> FRAGMENTO CITADO
******************************
El pasado jueves, durante el fallido operativo en que se capturó y posteriormente liberó a Ovidio Guzmán, hijo de Joaquín “el Chapo” Guzmán, quedó expuesta la debilidad del Estado mexicano. Frente al crimen organizado, la autoridad se mostró descoordinada y carente de planes, y dejó a los ciudadanos en una total indefensión.
Pero más allá de eso, en los hechos de Culiacán parece reiterarse una constante de los gobiernos mexicanos, que no ha variado en el de López Obrador: la de la opacidad en casos de alto impacto relacionados con la seguridad pública. Si algo podemos saber hoy de Culiacán es que al final no sabremos nada.
Transcurrida una semana desde los hechos, las cifras de la Secretaría de Seguridad de Sinaloa dan cuenta de la muerte de catorce personas, cuatro de ellos civiles, y de la fuga de 55 reos del penal de Aguaruto. Aunque por comprensibles razones de seguridad y respeto a la intimidad es difícil conocer la identidad de las personas fallecidas en los hechos, consideramos que merecen el reconocimiento –en todos los sentidos de la palabra– de la ciudadanía, ya sean ciudadanos inocentes o personal de servicio de las fuerzas de seguridad del Estado. Es esencial visibilizar a las víctimas de la violencia y ofrecer el nombre y los rostros de los mexicanos asesinados.
******************************
> DATOS PROPORCIONADOS
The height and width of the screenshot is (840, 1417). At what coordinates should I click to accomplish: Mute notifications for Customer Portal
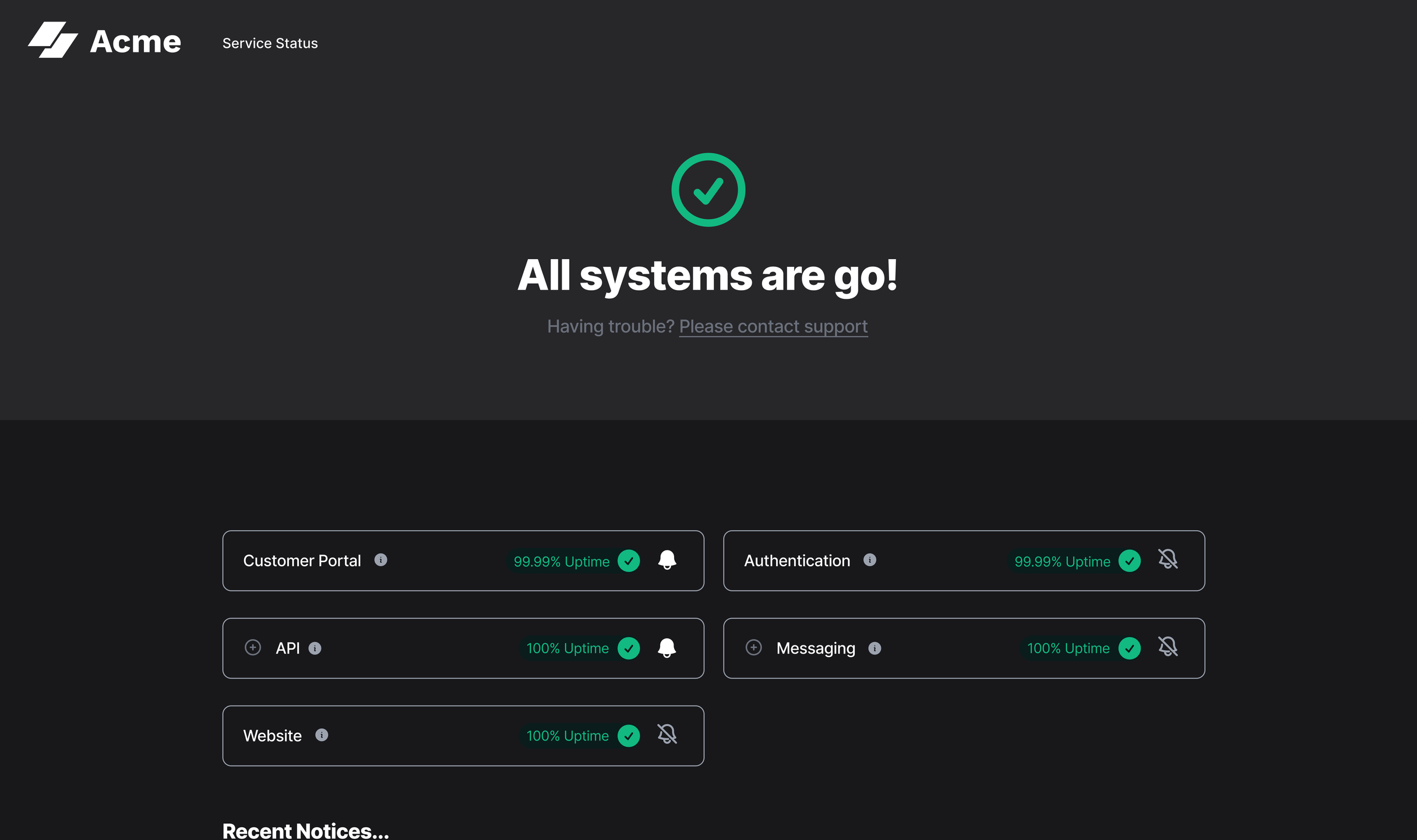point(667,560)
******************************
> CONSIGNA ESCRITA 1
Responde con base en el texto sobre los hechos de Culiacán:
(a) ¿De quién es hijo Ovidio Guzmán?
(b) ¿Qué constante de los gobiernos mexicanos parece reiterarse en los hechos de Culiacán?
(c) ¿De qué penal se fugaron 55 reos?
> CONSIGNA ESCRITA 2
Transcribe del texto sobre los hechos de Culiacán todo lo que va desde "Transcurrida una semana" hasta "los mexicanos asesinados.".

> RESPUESTA DEL EJERCICIO 1
(a) De Joaquín “el Chapo” Guzmán.
(b) La opacidad en casos de alto impacto relacionados con la seguridad pública.
(c) Del penal de Aguaruto.

> RESPUESTA DEL EJERCICIO 2
Transcurrida una semana desde los hechos, las cifras de la Secretaría de Seguridad de Sinaloa dan cuenta de la muerte de catorce personas, cuatro de ellos civiles, y de la fuga de 55 reos del penal de Aguaruto. Aunque por comprensibles razones de seguridad y respeto a la intimidad es difícil conocer la identidad de las personas fallecidas en los hechos, consideramos que merecen el reconocimiento –en todos los sentidos de la palabra– de la ciudadanía, ya sean ciudadanos inocentes o personal de servicio de las fuerzas de seguridad del Estado. Es esencial visibilizar a las víctimas de la violencia y ofrecer el nombre y los rostros de los mexicanos asesinados.